In this exercise, we provide you with a simple baseline model for text classification using scikit-learn. Now, it's time to test the effectiveness of your techniques you learned so-far on the classification accuracy.

To do this, we recommend that you first select a subset of the dataset and preprocess it using the techniques learned in the previous sections. Then, train a machine learning classifier on the preprocessed data using the given pipeline. Finally, evaluate the accuracy of the classifier on the preprocessed data and compare it with the accuracy of the same classifier trained on the raw data.

The following train-function takes the pandas dataframe as input and trains a naive-bayes classifier on it.

Note, that the following train-function takes a pandas dataframe as input. **You should keep the column-names for notes ("transcription") and classes ("medical_specialty").**

In [82]:
from sklearn.model_selection import train_test_split
from sklearn.pipeline import Pipeline
from sklearn.feature_extraction.text import CountVectorizer
from sklearn.naive_bayes import MultinomialNB
from sklearn.metrics import accuracy_score, f1_score


### do not change! ###
def train(df):
    X_train, X_test, y_train, y_test = train_test_split(df['stopwords_removed'], df['medical_specialty'], test_size=0.2, random_state=42)

    # Define the text classification pipeline
    text_clf = Pipeline([
        ('vect', CountVectorizer(lowercase=False)),
        ('clf', MultinomialNB())
    ])

    # Train the pipeline on the preprocessed data
    text_clf.fit(X_train, y_train)

    predicted = text_clf.predict(X_test)

    # Evaluate the accuracy of the model
    accuracy = (predicted == y_test).mean()
    f1 = f1_score(y_test, predicted, average='micro')
    print(f"Accuracy: {accuracy:.2f}")

##############################


In [84]:
df['stopwords_removed'] = df['stopwords_removed'].apply(lambda x: ' '.join(list(x)))
df['medical_specialty'] = df['medical_specialty'].astype(str)

train(df)

ValueError: empty vocabulary; perhaps the documents only contain stop words

In [74]:
X_train, X_test, y_train, y_test = train_test_split(df['stopwords_removed'], df['medical_specialty'], test_size=0.2, random_state=42)
X_train_org, X_test_org, y_train_org, y_test_org = train_test_split(df['transcription'], df['medical_specialty'], test_size=0.2, random_state=42)


In [78]:
print('stopwords_removed:', X_train[0], '\noriginial:', X_train_org[0])

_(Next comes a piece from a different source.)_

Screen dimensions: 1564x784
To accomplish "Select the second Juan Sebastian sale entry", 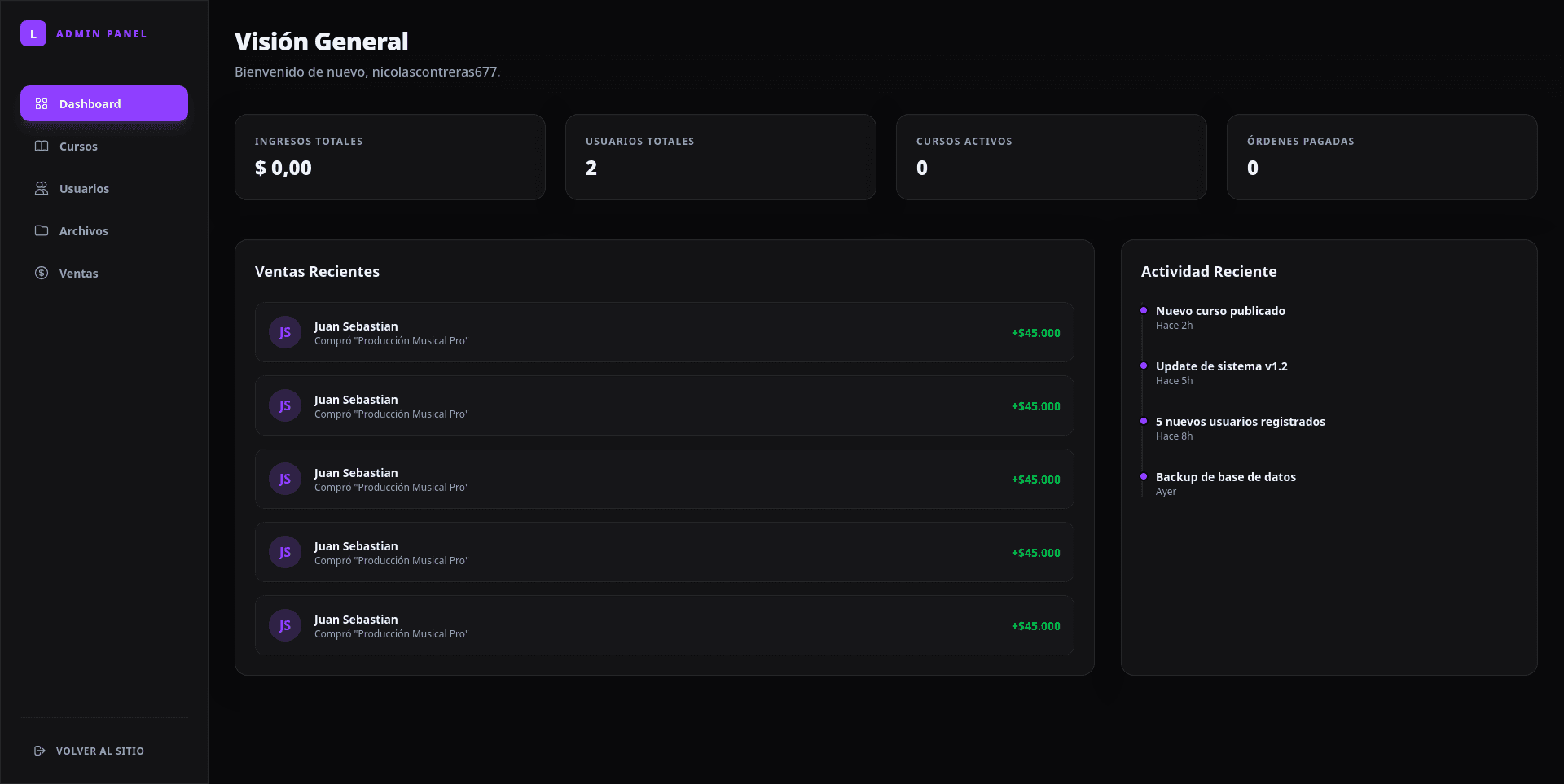I will [664, 405].
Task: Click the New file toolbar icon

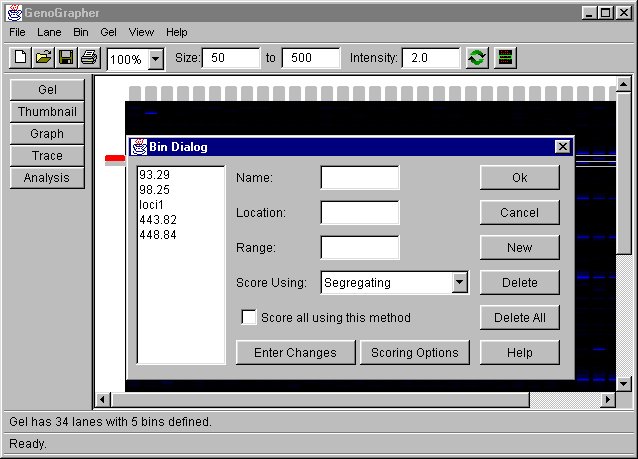Action: (21, 58)

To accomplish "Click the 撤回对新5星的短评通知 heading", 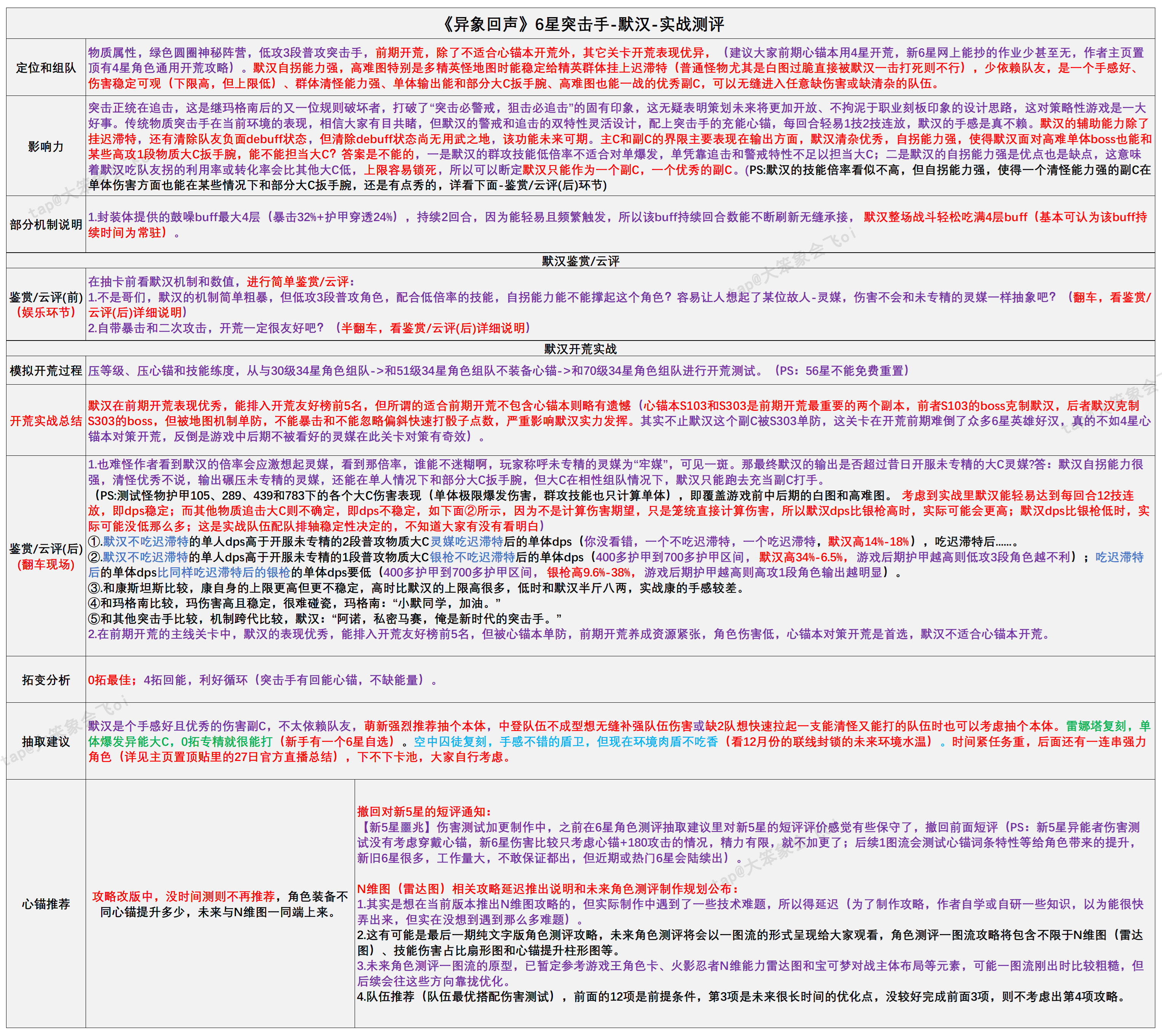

stopwords_removed: subjective year old white female present complaint allergy used allergy lived seattle think worse past ha tried claritin zyrtec worked short time seemed lose effectiveness ha used allegra also used last summer began using two week ago doe appear working well ha used counter spray prescription nasal spray doe asthma doest require daily medication doe think flaring medication medication currently ortho tri cyclen allegra allergy ha known medicine allergy objective vitals weight wa pound blood pressure heent throat wa mildly erythematous without exudate nasal mucosa wa erythematous swollen clear drainage wa seen tm clear neck supple without adenopathy lung clear assessment allergic rhinitis plan try zyrtec instead allegra another option use loratadine doe think ha prescription coverage might cheaper sample nasonex two spray nostril given three week prescription wa written well 
originial: SUBJECTIVE:,  This 23-year-old white female presents with complaint of allergies. 

In order to train and test the machine learnign model on your preprocessed dataset, the dataframe should have the same column names as in the original dataset.